----- Data to examine -----

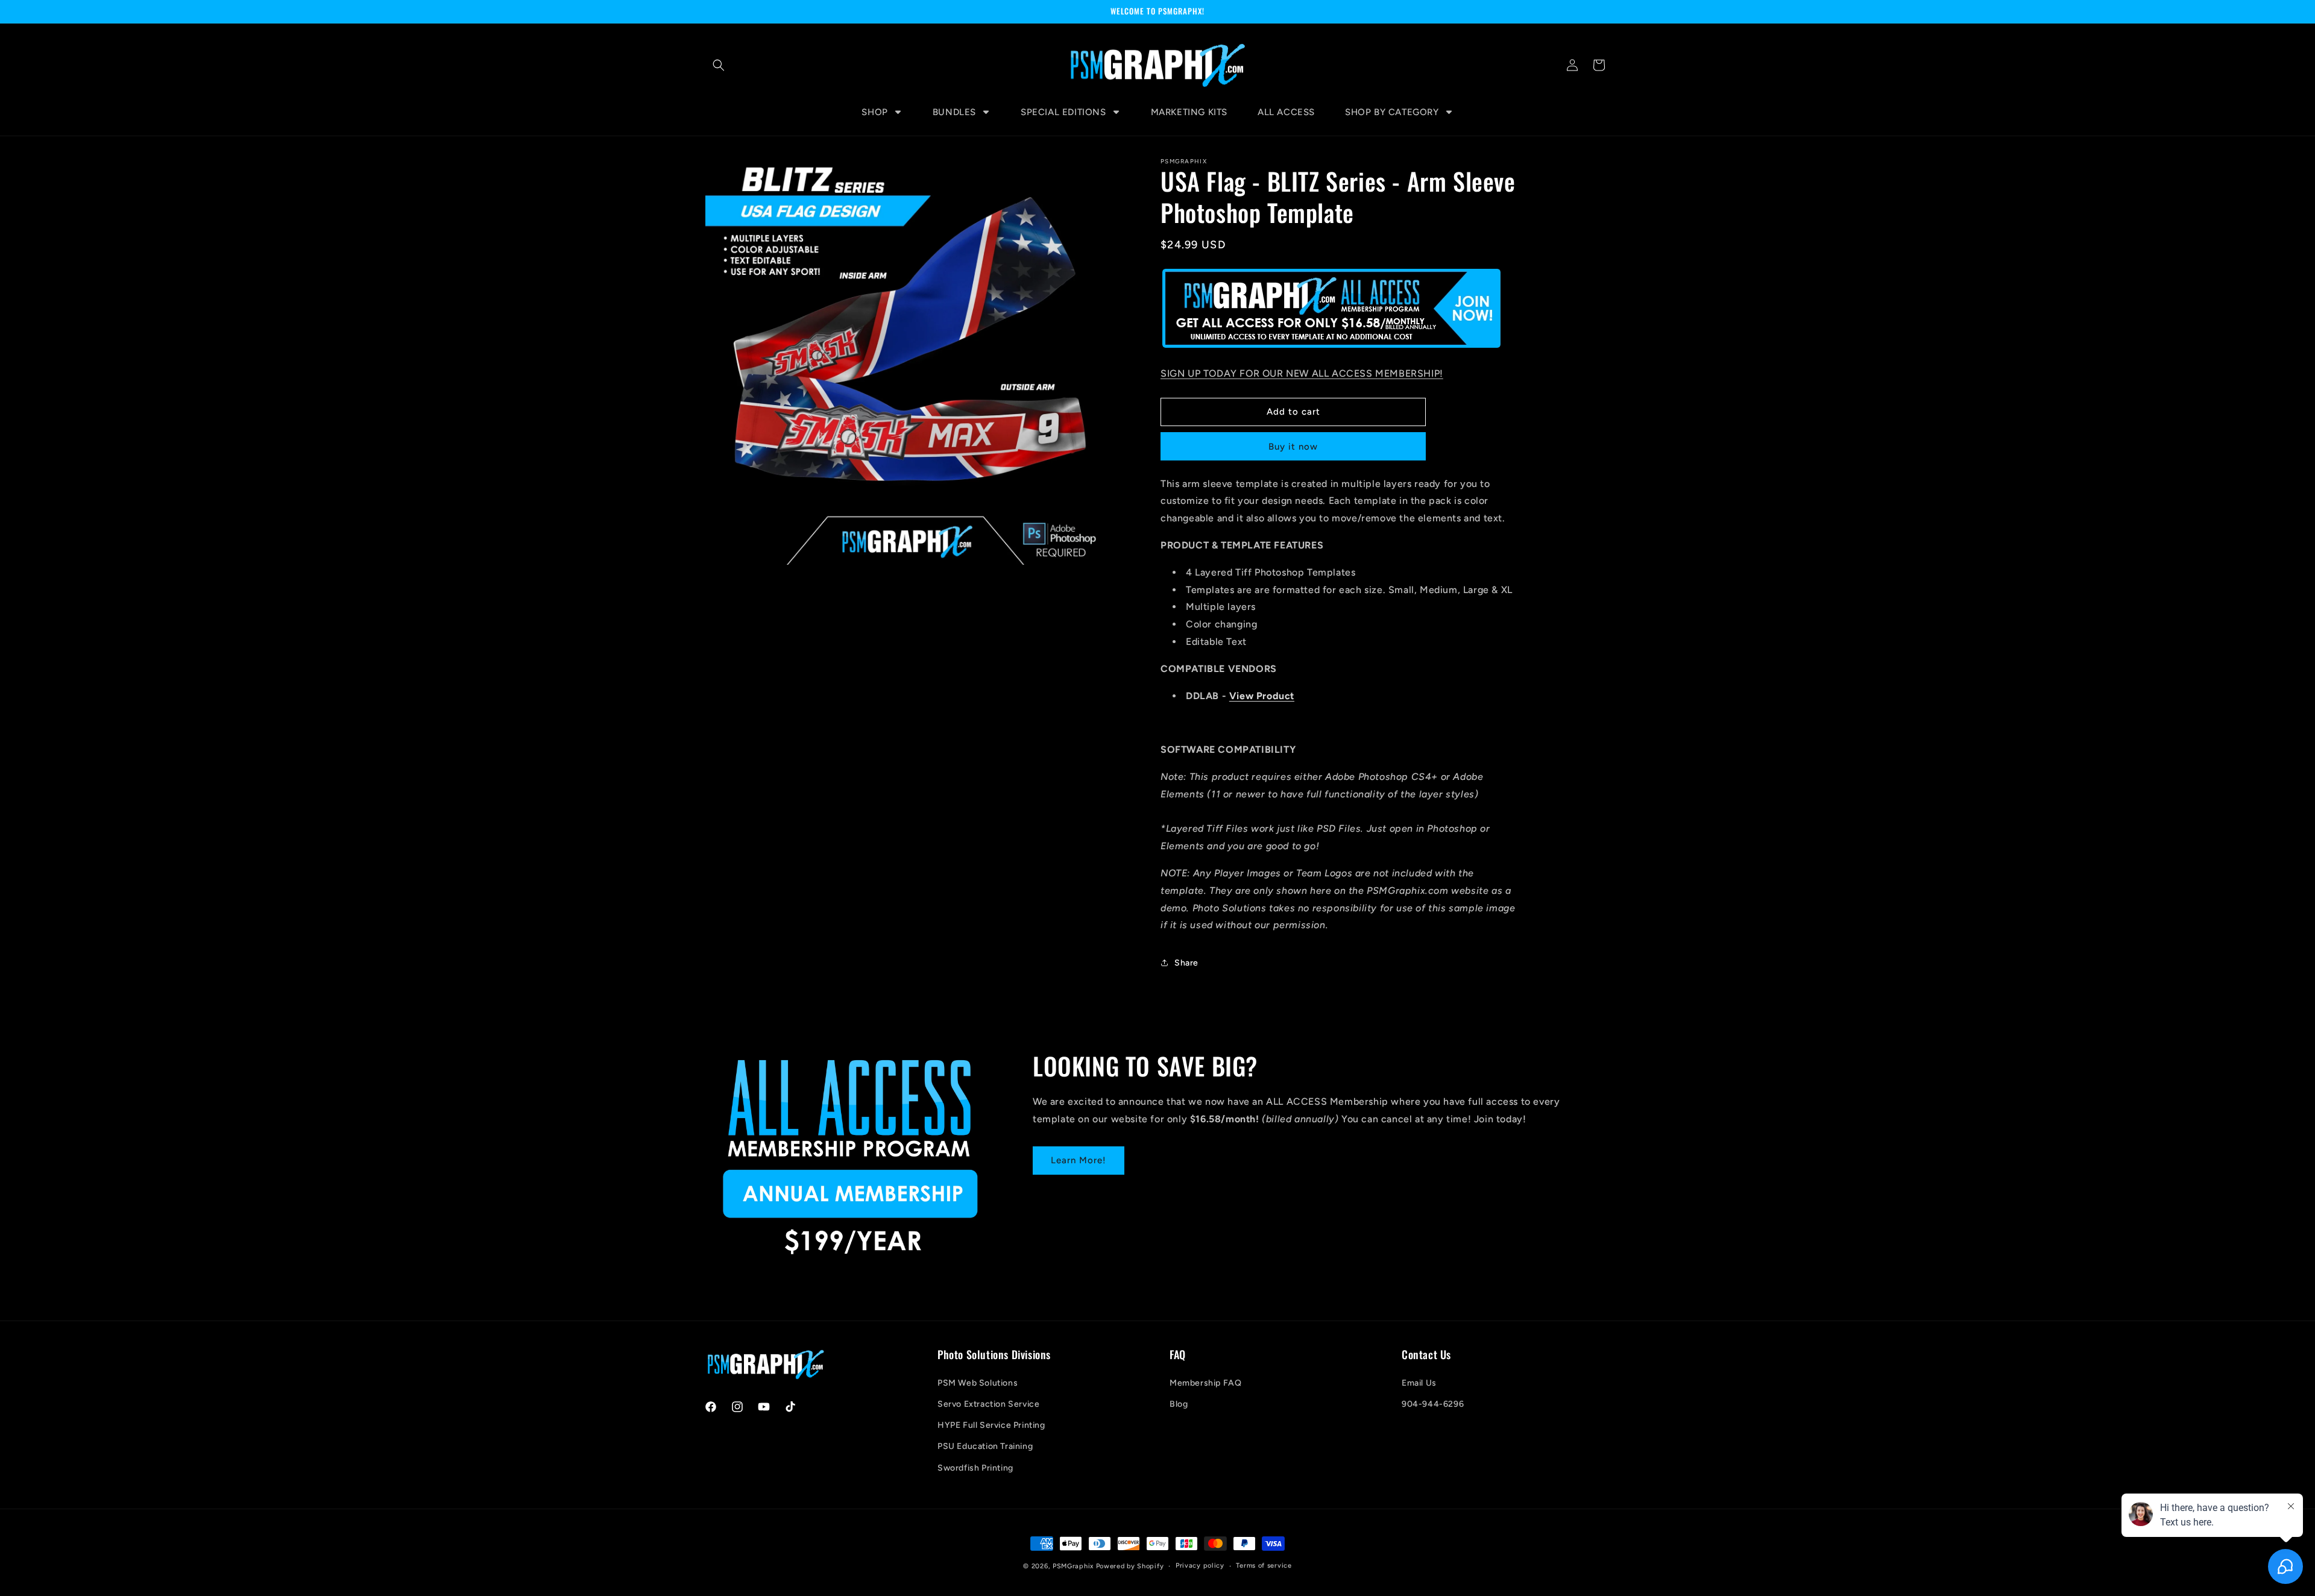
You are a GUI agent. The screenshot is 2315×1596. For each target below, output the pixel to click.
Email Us (1419, 1383)
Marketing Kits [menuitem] (1189, 112)
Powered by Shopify (1130, 1566)
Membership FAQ (1205, 1383)
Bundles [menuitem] (954, 112)
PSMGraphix (1073, 1566)
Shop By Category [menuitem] (1392, 112)
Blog (1179, 1404)
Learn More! (1078, 1160)
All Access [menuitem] (1286, 112)
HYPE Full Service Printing (991, 1425)
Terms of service (1263, 1565)
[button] (718, 65)
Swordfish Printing (975, 1468)
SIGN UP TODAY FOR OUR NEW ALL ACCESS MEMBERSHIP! (1302, 373)
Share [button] (1186, 963)
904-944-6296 (1433, 1404)
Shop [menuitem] (874, 112)
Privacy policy (1200, 1565)
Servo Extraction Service (988, 1404)
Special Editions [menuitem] (1063, 112)
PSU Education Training (985, 1446)
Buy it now (1293, 446)
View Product (1261, 696)
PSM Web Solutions (977, 1383)
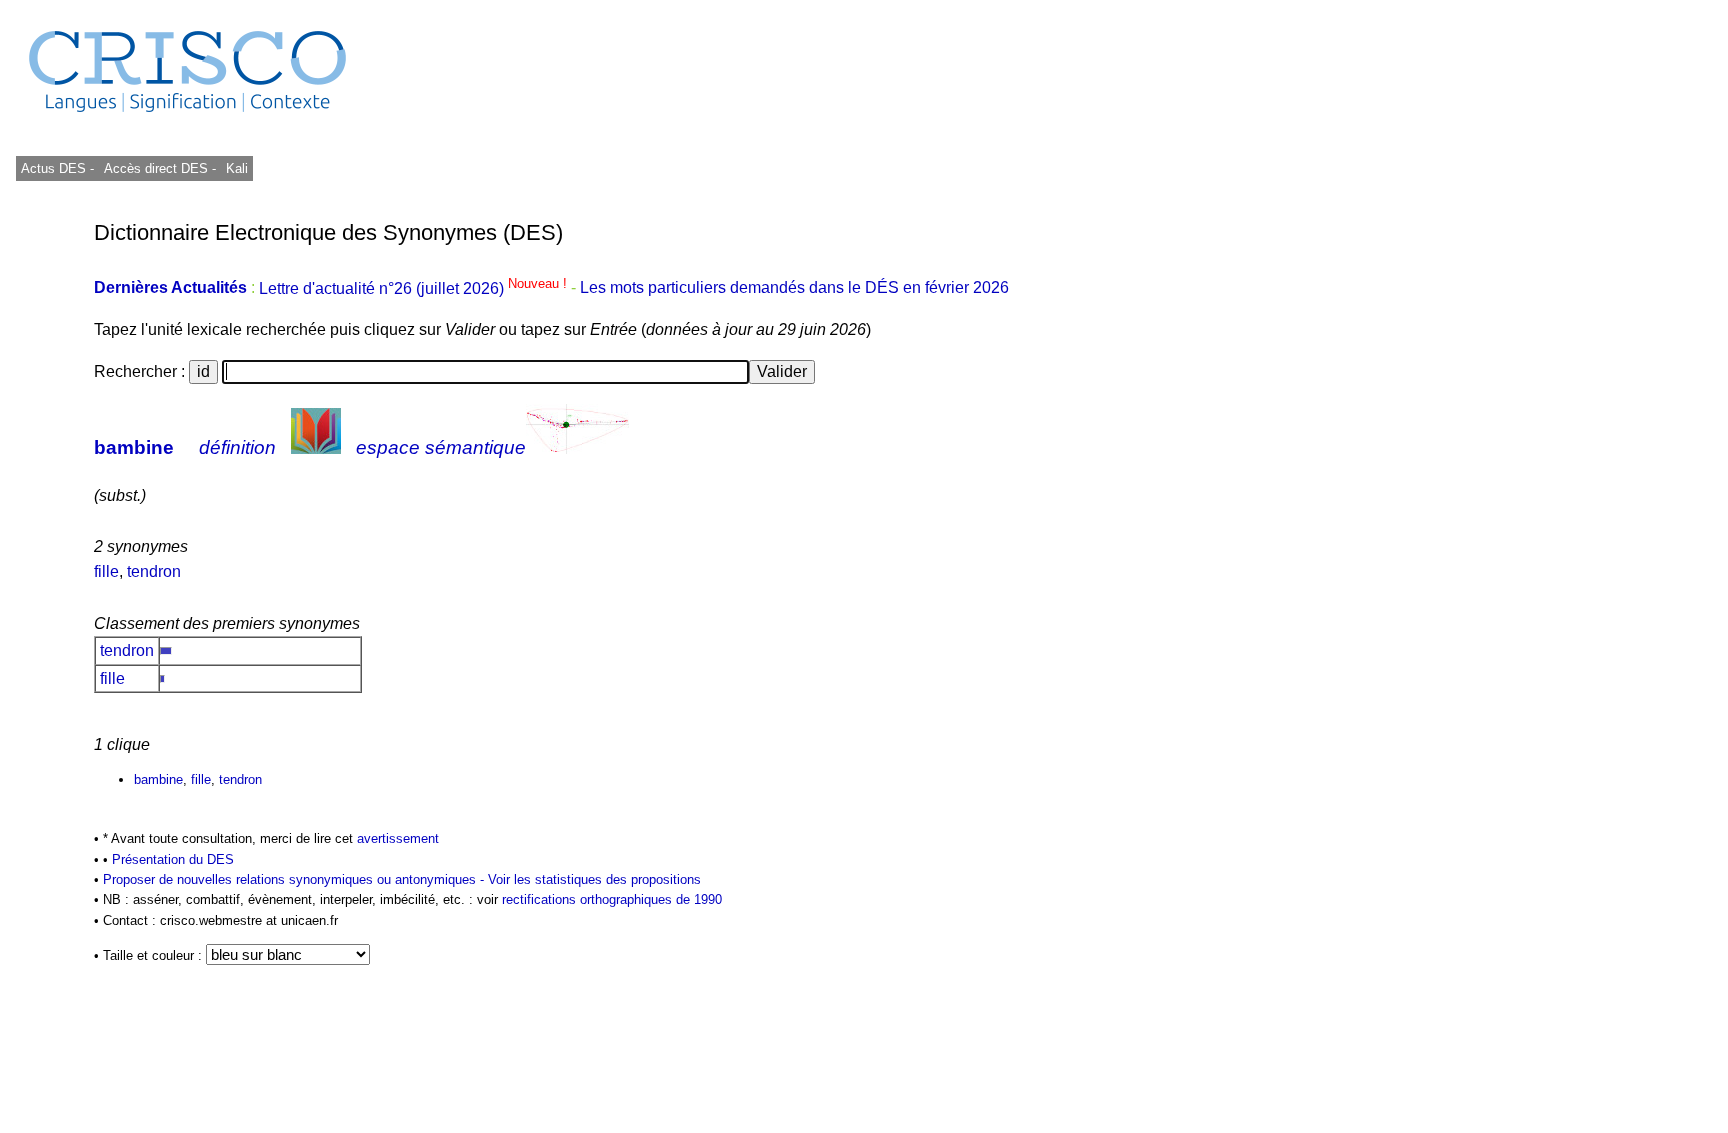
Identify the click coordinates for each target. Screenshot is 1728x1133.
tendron (154, 571)
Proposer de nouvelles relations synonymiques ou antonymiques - (295, 879)
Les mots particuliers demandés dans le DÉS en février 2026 (794, 288)
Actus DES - (57, 168)
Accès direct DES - (160, 168)
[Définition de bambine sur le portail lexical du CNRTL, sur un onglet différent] (316, 447)
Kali (237, 168)
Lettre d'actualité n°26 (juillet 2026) (415, 288)
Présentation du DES (173, 859)
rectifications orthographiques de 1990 (612, 899)
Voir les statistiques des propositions (594, 879)
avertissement (398, 838)
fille (106, 571)
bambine (134, 447)
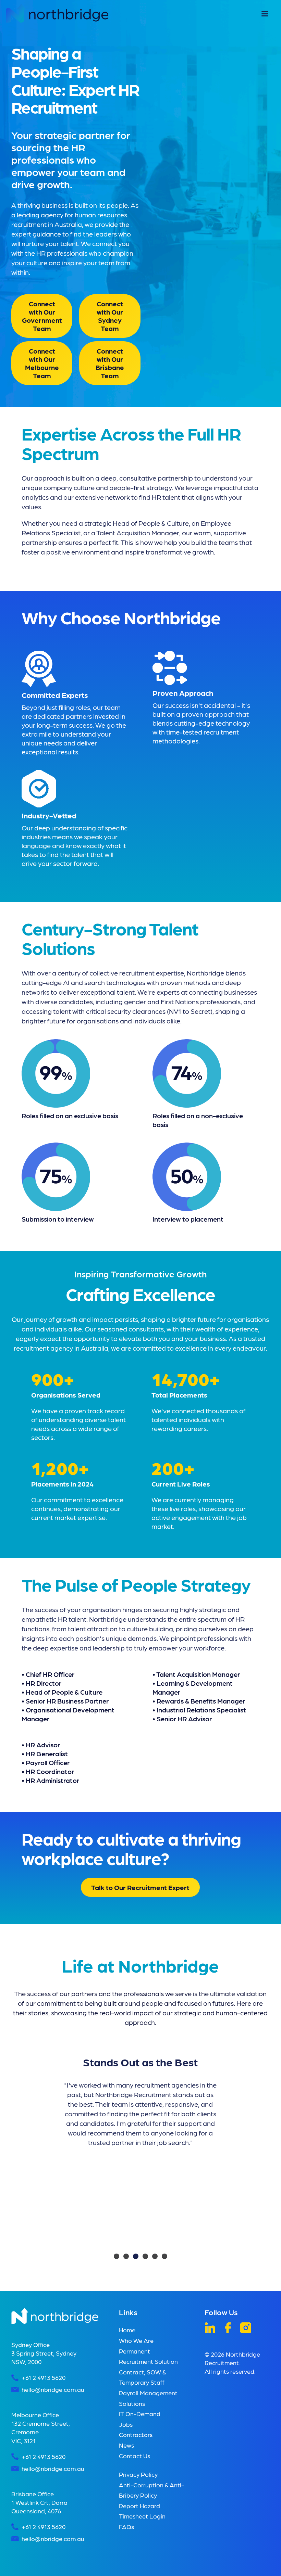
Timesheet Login (142, 2516)
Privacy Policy (138, 2474)
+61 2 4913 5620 (43, 2377)
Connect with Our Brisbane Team (110, 363)
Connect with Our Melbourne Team (42, 363)
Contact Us (134, 2455)
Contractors (135, 2434)
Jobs (126, 2424)
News (126, 2445)
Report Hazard (139, 2505)
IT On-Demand (139, 2413)
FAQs (126, 2526)
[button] (265, 14)
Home (127, 2329)
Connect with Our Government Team (42, 315)
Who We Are (136, 2340)
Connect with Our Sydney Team (110, 315)
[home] (56, 13)
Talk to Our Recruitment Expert (140, 1887)
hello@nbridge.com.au (53, 2389)
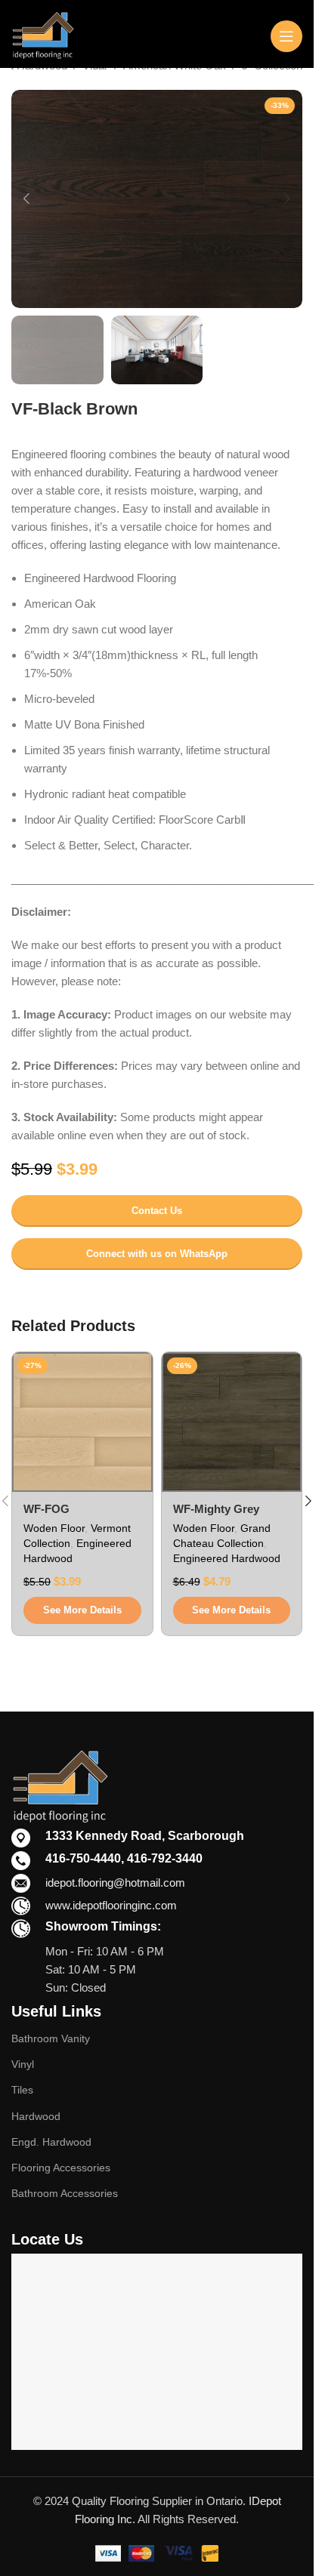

-----

▸ Work order: Quote the preceding records in their entirety, excluding every picture.

▸ Expected answer:
You are a GUI agent. The screenshot is 2315×1596. For each target below, output the pixel to click.
Email Us (1419, 1383)
Marketing Kits [menuitem] (1189, 112)
Powered by Shopify (1130, 1566)
Membership FAQ (1205, 1383)
Bundles [menuitem] (954, 112)
PSMGraphix (1073, 1566)
Shop By Category [menuitem] (1392, 112)
Blog (1179, 1404)
Learn More! (1078, 1160)
All Access [menuitem] (1286, 112)
HYPE Full Service Printing (991, 1425)
Terms of service (1263, 1565)
[button] (718, 65)
Swordfish Printing (975, 1468)
SIGN UP TODAY FOR OUR NEW ALL ACCESS MEMBERSHIP! (1302, 373)
Share [button] (1186, 963)
904-944-6296 (1433, 1404)
Shop [menuitem] (874, 112)
Privacy policy (1200, 1565)
Servo Extraction Service (988, 1404)
Special Editions [menuitem] (1063, 112)
PSU Education Training (985, 1446)
Buy it now (1293, 446)
View Product (1261, 696)
PSM Web Solutions (977, 1383)
Identify the click coordinates for each target. Screenshot is 1728x1133.
tendron (154, 571)
Proposer de nouvelles relations synonymiques ou antonymiques - (295, 879)
Les mots particuliers demandés dans le DÉS en février 2026 (794, 288)
Actus DES - (57, 168)
Accès direct DES - (160, 168)
[Définition de bambine sur le portail lexical du CNRTL, sur un onglet différent] (316, 447)
Kali (237, 168)
Lettre d'actualité n°26 (juillet 2026) (415, 288)
Présentation du DES (173, 859)
rectifications orthographiques de 1990 (612, 899)
Voir les statistiques des propositions (594, 879)
avertissement (398, 838)
fille (106, 571)
bambine (134, 447)
Timesheet Login (142, 2516)
Privacy Policy (138, 2474)
+61 2 4913 5620 (43, 2377)
Connect with Our Brisbane Team (110, 363)
Connect with Our Melbourne Team (42, 363)
Contact Us (134, 2455)
Contractors (135, 2434)
Jobs (126, 2424)
News (126, 2445)
Report Hazard (139, 2505)
IT On-Demand (139, 2413)
FAQs (126, 2526)
[button] (265, 14)
Home (127, 2329)
Connect with Our Government Team (42, 315)
Who We Are (136, 2340)
Connect with Our Sydney Team (110, 315)
[home] (56, 13)
Talk to Our Recruitment Expert (140, 1887)
hello@nbridge.com.au (53, 2389)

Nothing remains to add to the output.